Keywords: Acetosyringone ; Agrobacterium ; Indica rice ; Oryza sativa L. ; Transgenic plants

Source: Springer Online Journal Archives 1860-2000

Topics: Biology

Notes: Summary A reproducible system has been developed for the production of transgenic plants in indica rice using Agrobacterium-mediated gene transfer. Three-week-old scutella calli served as an excellent starting material. These were infected with an Agrobacterium tumefaciens strain EHA101 carrying a plasmid pIG121Hm containing genes for β-glucuronidase (GUS) and hygromycin resistnace (HygR). Hygromycin (50 mg/l) was used as a selectable agent.
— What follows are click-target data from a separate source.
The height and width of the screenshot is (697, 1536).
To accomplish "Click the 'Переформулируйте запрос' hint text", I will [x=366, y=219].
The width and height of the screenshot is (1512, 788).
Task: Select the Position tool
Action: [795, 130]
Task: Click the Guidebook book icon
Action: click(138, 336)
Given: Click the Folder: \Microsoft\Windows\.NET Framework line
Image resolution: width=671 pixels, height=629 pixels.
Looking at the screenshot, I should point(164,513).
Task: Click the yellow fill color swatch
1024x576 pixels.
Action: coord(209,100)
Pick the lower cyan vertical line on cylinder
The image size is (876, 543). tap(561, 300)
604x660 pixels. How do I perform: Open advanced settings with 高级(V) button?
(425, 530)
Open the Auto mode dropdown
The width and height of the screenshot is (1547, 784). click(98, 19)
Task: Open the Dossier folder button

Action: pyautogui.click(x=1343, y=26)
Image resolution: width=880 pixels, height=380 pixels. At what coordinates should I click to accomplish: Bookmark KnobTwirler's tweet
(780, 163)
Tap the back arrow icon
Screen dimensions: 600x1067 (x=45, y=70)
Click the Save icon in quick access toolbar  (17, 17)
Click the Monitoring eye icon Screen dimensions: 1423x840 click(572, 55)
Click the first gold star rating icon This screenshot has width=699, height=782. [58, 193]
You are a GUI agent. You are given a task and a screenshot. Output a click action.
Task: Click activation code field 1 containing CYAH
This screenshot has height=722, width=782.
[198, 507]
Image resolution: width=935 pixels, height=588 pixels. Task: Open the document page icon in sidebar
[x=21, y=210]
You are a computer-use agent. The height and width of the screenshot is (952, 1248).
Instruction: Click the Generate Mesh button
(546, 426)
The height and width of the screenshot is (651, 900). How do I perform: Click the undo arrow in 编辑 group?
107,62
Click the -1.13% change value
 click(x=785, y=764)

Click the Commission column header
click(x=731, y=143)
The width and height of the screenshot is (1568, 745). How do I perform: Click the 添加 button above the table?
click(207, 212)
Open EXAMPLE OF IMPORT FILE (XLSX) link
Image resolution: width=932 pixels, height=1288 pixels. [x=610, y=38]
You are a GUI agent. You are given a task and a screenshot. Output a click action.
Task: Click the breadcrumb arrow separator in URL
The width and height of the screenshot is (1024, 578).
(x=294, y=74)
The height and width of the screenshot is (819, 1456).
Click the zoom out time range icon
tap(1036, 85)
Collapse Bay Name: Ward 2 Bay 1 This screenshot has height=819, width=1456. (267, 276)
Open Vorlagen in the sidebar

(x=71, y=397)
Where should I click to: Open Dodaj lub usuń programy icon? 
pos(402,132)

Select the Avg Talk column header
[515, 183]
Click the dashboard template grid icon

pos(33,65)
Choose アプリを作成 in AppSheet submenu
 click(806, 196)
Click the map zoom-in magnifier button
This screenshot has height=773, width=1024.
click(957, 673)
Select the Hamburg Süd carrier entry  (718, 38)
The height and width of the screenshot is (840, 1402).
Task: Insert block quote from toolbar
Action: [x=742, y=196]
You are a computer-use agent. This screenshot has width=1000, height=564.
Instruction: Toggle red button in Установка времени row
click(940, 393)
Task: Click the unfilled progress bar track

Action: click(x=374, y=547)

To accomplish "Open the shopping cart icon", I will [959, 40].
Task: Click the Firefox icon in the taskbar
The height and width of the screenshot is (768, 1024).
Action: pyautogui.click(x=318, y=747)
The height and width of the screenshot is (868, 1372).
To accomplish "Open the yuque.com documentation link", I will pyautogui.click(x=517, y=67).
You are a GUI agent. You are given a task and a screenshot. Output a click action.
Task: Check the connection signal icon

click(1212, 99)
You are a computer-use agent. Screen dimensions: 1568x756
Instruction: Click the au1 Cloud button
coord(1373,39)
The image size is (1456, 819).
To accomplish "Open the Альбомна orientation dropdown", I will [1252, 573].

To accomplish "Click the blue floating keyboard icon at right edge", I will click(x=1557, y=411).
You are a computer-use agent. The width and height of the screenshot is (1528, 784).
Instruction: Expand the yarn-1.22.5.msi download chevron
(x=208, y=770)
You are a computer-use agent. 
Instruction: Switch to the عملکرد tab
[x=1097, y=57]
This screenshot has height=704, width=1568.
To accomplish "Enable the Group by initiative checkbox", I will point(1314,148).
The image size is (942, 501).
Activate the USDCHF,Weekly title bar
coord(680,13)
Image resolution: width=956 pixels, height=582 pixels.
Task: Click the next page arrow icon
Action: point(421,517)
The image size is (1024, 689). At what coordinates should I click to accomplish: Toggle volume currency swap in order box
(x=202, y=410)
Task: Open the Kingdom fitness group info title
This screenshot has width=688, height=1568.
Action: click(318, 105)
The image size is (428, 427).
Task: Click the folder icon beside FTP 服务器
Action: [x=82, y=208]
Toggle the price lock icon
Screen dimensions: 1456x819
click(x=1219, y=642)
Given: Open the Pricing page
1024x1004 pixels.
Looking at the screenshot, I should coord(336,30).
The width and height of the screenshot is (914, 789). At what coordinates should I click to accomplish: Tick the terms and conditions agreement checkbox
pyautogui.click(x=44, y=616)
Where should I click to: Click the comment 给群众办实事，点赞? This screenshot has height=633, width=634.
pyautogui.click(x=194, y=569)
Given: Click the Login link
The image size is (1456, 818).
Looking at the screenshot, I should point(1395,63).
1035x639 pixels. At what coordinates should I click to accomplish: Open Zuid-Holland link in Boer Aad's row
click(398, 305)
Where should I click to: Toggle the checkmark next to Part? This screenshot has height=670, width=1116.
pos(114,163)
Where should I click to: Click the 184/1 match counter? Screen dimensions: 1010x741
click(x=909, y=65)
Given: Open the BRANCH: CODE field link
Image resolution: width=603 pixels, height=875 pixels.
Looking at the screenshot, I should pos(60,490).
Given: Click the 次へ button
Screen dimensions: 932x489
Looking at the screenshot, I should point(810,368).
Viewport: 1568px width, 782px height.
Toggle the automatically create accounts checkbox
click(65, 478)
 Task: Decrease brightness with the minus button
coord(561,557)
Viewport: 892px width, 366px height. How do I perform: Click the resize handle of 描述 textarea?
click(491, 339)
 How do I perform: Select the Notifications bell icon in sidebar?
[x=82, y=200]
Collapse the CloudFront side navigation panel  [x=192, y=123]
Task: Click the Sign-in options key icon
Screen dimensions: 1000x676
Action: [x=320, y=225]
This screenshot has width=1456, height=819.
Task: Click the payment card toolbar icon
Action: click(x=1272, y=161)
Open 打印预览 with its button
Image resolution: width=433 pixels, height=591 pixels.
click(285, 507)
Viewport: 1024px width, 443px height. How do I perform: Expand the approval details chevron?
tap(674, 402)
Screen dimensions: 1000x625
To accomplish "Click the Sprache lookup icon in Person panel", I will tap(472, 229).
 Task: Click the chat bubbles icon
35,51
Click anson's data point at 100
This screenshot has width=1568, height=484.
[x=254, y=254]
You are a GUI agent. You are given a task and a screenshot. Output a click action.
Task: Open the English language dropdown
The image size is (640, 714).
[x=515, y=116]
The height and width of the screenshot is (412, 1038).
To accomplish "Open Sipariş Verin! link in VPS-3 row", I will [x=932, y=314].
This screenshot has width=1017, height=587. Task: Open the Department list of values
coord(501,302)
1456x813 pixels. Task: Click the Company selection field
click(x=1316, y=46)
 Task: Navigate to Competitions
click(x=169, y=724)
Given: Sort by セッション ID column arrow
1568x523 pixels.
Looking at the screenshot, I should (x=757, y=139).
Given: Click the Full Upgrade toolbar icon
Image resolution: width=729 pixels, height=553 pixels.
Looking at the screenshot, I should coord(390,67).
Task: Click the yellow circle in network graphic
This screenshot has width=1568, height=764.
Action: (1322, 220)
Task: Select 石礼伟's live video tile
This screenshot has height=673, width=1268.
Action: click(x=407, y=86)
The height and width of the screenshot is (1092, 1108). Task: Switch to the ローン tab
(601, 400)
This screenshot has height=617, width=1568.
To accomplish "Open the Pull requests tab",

Inclusion of acetosyringone (50μM) in the Agrobacterium suspension and co-culture media proved to be indispensable for successful transformation. Transformation efficiency of Basmati 370 was 22% which was as high as reported in japonica rice and dicots. A large number of morphologically normal, fertile transgenic plants were obtained. Integration of foreign genes into the genome of transgenic plants was confirmed by Southern blot analysis. GUS and HygR genes were inherited and expressed in R1 progeny. Mendelian segregation was observed in some R1 progeny.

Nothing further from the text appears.